WORK REQUEST:
Copy each line of the entries that contains the word "item".

*** DATA IN THIS EXERCISE ***

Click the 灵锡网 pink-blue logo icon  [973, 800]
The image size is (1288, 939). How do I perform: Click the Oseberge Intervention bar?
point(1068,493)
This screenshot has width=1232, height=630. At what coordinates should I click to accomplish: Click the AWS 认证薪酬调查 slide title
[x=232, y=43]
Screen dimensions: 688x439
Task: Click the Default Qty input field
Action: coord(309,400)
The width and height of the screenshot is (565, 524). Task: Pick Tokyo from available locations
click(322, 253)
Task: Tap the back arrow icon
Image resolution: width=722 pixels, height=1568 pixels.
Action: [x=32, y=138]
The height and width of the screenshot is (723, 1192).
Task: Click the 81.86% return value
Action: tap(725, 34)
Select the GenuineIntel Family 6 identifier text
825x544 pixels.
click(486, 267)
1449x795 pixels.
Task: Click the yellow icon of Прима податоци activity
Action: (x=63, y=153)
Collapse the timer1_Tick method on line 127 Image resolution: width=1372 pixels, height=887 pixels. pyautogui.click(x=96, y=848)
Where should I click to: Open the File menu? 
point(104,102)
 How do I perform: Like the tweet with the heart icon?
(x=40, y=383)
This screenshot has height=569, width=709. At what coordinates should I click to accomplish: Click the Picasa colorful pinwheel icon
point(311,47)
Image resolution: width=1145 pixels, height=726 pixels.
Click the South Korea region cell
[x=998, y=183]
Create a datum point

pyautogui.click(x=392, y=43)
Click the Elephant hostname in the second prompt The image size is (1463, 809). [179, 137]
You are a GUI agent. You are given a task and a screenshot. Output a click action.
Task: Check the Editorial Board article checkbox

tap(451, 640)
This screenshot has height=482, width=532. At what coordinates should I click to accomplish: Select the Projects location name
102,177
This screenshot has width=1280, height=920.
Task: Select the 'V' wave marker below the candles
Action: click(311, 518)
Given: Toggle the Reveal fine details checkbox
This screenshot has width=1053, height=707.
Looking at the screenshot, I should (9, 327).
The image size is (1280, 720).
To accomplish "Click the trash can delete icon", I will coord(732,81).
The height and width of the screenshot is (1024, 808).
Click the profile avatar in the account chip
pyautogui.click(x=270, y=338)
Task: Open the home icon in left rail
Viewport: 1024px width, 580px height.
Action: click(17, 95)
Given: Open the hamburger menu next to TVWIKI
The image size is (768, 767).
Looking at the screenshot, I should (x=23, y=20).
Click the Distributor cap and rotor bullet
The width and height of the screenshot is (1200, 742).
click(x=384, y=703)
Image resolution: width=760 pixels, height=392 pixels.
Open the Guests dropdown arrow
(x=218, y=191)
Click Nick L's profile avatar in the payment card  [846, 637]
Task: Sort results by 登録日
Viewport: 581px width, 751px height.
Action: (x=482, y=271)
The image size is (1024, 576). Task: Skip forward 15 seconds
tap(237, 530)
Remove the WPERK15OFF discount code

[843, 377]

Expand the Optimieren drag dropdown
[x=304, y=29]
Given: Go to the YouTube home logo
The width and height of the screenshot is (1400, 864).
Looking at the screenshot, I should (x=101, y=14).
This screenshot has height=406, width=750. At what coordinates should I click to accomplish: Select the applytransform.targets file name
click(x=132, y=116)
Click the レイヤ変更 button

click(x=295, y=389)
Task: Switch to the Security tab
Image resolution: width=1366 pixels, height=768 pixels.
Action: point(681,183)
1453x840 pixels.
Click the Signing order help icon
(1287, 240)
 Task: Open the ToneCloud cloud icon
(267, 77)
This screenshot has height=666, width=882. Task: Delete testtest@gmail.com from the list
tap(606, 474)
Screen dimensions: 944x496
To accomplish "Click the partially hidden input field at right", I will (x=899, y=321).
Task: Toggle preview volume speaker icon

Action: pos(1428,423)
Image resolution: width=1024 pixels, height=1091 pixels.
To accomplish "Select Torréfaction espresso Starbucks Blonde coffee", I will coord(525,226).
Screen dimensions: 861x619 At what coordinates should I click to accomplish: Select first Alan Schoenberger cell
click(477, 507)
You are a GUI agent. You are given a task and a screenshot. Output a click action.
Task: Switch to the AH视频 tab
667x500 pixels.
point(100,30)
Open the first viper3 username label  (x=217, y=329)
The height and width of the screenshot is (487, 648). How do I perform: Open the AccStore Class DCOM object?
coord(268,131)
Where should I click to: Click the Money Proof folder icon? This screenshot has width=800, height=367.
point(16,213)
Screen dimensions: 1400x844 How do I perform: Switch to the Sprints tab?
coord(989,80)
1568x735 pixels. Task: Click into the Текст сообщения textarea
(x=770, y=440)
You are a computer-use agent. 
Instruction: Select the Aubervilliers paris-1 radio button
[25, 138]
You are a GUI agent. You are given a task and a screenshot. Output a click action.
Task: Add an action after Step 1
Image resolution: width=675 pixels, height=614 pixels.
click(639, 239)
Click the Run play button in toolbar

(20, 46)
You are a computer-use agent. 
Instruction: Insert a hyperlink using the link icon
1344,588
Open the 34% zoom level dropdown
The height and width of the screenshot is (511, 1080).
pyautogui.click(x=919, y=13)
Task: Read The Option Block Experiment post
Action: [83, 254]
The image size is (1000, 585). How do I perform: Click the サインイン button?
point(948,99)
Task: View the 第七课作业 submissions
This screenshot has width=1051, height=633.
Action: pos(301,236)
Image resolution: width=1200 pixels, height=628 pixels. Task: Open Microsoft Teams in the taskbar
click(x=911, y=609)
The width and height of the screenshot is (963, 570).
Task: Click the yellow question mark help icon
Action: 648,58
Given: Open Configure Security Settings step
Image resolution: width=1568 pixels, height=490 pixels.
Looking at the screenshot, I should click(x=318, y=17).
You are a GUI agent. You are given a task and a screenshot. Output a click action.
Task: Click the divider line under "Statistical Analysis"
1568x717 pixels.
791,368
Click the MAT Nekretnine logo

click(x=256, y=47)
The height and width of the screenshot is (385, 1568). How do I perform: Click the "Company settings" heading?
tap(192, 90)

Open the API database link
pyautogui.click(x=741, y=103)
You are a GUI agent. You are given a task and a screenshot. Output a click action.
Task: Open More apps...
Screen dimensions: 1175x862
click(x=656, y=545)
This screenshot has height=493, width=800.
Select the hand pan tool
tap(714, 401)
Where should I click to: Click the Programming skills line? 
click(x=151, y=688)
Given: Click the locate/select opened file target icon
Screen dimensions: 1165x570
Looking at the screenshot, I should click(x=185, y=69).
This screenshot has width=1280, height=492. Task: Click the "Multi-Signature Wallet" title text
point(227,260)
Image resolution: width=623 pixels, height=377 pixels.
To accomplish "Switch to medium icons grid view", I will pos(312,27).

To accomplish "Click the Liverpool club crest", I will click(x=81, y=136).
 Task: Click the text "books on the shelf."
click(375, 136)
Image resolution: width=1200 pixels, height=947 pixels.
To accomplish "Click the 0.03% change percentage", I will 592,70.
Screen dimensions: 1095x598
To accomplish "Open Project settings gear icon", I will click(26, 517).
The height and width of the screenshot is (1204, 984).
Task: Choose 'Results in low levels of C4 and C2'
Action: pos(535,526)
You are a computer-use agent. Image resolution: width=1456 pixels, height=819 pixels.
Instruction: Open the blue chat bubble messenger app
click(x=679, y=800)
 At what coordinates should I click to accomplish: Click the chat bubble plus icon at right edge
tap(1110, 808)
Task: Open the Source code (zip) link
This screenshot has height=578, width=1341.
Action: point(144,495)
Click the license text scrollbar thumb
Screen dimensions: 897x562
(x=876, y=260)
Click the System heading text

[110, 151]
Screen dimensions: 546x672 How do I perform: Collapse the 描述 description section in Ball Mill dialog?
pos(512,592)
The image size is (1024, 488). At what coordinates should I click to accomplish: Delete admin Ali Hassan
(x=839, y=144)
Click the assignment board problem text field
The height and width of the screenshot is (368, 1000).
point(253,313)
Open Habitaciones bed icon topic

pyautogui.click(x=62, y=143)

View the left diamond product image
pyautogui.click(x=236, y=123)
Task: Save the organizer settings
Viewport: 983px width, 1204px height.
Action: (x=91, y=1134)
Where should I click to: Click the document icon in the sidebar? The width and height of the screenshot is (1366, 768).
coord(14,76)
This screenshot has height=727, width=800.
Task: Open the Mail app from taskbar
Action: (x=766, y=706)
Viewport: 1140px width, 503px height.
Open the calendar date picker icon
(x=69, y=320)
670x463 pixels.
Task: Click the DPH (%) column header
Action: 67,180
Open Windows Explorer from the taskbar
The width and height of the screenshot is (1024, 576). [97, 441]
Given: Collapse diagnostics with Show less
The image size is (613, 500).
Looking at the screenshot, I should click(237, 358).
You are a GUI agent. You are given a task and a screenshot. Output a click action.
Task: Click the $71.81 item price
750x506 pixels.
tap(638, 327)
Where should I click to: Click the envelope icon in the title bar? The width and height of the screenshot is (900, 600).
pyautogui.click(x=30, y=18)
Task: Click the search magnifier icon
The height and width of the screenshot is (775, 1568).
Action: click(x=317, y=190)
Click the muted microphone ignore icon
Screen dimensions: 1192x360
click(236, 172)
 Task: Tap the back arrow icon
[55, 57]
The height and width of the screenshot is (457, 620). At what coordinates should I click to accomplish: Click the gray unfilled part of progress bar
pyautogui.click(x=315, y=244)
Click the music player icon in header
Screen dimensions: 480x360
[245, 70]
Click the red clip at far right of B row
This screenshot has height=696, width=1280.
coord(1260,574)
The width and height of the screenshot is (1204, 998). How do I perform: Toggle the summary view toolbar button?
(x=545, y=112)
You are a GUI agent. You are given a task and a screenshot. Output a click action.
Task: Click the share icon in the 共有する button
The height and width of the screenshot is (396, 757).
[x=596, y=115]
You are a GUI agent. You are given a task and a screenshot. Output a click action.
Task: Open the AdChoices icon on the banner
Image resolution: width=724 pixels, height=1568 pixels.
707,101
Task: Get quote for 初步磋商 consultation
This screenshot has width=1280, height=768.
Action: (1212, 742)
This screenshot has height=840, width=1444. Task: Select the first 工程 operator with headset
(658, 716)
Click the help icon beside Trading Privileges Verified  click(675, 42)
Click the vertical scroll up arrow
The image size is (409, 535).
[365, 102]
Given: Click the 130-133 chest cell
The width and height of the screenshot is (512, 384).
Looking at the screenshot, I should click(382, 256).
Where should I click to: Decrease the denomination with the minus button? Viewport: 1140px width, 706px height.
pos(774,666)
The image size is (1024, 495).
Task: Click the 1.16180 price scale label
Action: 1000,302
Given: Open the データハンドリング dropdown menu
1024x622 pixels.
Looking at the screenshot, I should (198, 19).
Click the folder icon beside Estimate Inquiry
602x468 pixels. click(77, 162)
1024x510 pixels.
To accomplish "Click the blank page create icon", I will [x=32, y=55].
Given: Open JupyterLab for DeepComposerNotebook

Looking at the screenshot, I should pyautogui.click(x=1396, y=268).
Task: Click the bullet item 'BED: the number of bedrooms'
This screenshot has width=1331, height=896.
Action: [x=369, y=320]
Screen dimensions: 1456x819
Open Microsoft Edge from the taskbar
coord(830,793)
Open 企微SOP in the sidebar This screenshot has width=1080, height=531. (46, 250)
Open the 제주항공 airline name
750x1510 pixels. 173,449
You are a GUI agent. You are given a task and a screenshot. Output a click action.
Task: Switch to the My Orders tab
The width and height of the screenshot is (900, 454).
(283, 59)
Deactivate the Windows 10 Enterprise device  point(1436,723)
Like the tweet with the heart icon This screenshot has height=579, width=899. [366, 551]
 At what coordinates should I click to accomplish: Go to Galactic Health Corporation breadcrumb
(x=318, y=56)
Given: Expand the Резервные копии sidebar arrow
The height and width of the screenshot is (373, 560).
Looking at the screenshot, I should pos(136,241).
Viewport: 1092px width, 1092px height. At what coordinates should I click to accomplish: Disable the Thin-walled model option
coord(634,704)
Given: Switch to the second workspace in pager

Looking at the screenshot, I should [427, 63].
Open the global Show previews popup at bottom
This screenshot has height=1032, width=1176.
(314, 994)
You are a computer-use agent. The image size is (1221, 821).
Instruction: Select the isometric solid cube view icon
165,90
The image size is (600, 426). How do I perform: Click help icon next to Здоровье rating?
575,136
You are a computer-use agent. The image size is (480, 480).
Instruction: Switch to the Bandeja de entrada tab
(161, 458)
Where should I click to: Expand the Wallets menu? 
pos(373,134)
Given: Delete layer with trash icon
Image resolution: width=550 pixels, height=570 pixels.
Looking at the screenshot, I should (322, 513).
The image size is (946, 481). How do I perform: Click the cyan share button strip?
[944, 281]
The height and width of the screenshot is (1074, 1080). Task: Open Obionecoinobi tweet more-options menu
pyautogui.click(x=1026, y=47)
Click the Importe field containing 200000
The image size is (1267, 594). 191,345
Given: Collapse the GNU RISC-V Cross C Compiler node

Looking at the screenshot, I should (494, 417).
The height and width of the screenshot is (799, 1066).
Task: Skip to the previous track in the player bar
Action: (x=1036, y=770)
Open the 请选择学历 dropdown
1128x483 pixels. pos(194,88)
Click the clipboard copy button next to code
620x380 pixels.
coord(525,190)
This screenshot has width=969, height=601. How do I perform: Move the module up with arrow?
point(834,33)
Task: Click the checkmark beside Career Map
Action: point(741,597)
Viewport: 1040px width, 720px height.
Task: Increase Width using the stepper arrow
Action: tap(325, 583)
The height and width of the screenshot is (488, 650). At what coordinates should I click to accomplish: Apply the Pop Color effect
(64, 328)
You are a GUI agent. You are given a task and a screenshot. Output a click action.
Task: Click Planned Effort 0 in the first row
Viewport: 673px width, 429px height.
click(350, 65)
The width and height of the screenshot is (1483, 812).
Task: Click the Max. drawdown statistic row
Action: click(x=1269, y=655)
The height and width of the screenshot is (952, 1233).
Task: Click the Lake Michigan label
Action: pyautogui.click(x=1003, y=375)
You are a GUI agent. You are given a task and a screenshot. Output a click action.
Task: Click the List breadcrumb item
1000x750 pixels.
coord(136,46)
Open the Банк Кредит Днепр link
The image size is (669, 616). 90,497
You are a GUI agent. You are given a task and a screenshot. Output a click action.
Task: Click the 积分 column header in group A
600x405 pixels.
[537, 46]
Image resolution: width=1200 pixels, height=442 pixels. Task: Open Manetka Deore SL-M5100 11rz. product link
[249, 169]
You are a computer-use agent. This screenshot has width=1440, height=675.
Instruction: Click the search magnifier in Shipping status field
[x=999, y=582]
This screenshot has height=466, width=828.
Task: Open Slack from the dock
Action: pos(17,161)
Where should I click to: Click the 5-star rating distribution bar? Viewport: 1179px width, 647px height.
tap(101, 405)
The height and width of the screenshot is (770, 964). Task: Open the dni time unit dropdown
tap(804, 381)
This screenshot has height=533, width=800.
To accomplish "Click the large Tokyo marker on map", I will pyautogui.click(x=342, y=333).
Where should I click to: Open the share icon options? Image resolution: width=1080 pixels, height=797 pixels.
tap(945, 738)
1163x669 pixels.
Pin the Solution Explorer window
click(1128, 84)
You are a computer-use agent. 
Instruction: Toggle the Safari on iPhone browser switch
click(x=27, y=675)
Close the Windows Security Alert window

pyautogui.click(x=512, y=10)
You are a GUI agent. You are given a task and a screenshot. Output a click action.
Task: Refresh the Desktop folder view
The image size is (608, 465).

*** End of DATA IN THIS EXERCISE ***

YOUR SOLUTION:
Task: Click the $71.81 item price
Task: Click the bullet item 'BED: the number of bedrooms'
Task: Click the List breadcrumb item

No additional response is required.